A southern jam-rock group with a cult following that sells out stadiums, the Dave Matthews Band has always been full of contradictions. Even when the Birkenstocked faithful were hearing the word via bootleg instead of Billboard, the group always rooted its instrumental excursions in rock instead of in the Frank Zappa-style weirdness of Phish or the bluegrass traditionalism of the Grateful Dead. And by 1998, it had a No. 1 album (Before These Crowded Streets), a bona fide rock star in the self-effacing Matthews, and hard-won status as an enduring band at a time when sugary teen pop and Spice Girls seemed to be pushing guitar rock into the margins. Not bad for a bunch of regular guys from Charlottesville – even if the critics never quite got what the college kids understand.

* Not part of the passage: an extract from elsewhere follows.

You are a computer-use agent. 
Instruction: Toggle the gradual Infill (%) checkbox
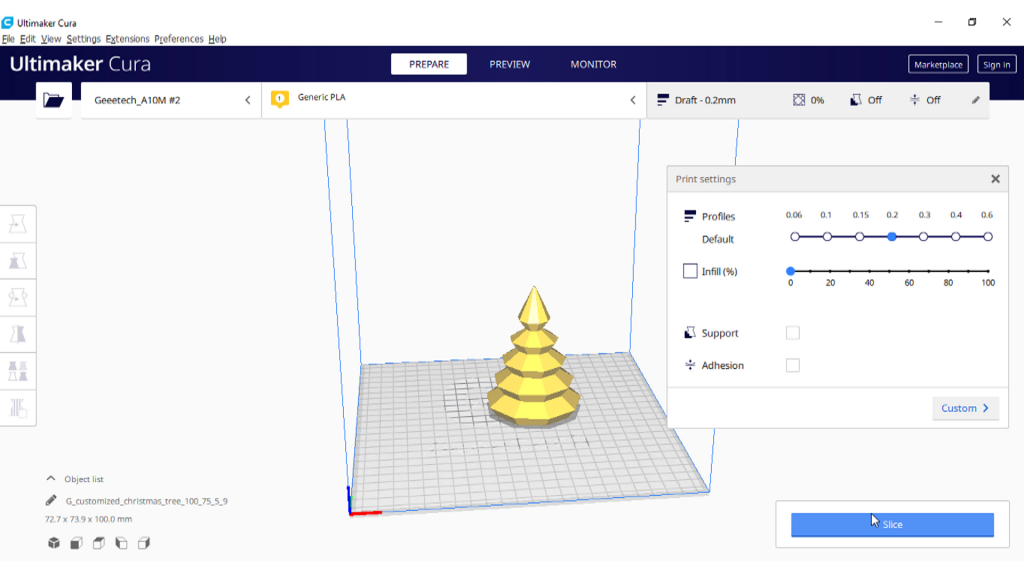pos(690,271)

Still, like many of the latter-day hippie bands adherents swear “you just have to see live,” the Dave Matthews Band never fully captured its airy spontaneity – those several-minute jams with soaring sax – on its studio albums. So on Everyday (RCA), it’s stopped trying, opting to focus on tighter pop songs, Matthews’s electric-guitar-playing, and a studio sheen from producer Glen Ballard (Alanis Morrisette, No Doubt, nineties Aerosmith), who co-wrote the songs with Matthews.
If nothing else, it’s a gutsy move. Everyday is still plenty eclectic – “I’m mixing up a bunch of magic stuff,” Matthews sings at the beginning of the first song. But the mixing of the album itself – perhaps because of Ballard’s commercial instincts – casts Matthews way out in front, where he sounds like a singer-songwriter who doesn’t have all that much to say (big questions: “Why do I beg like a child for your candy?” “Why can’t I dream you away from me?”). And though the smarter songs (the more personal “If I Had It All,” the easygoing “Fool to Think”) benefit from the concision, the group’s newfound musical sharpness isn’t that of a world-class bar band but that of an outsize stadium act – all grand gesture and larger-than-life lyrics. Sometimes, as on “I Did It,” the band recaptures the spirit of seventies rock in all its innocent fun. Other times, especially on the cloying, overdramatic “The Space Between,” it recaptures only those moments that involve holding a lighter high above one’s head.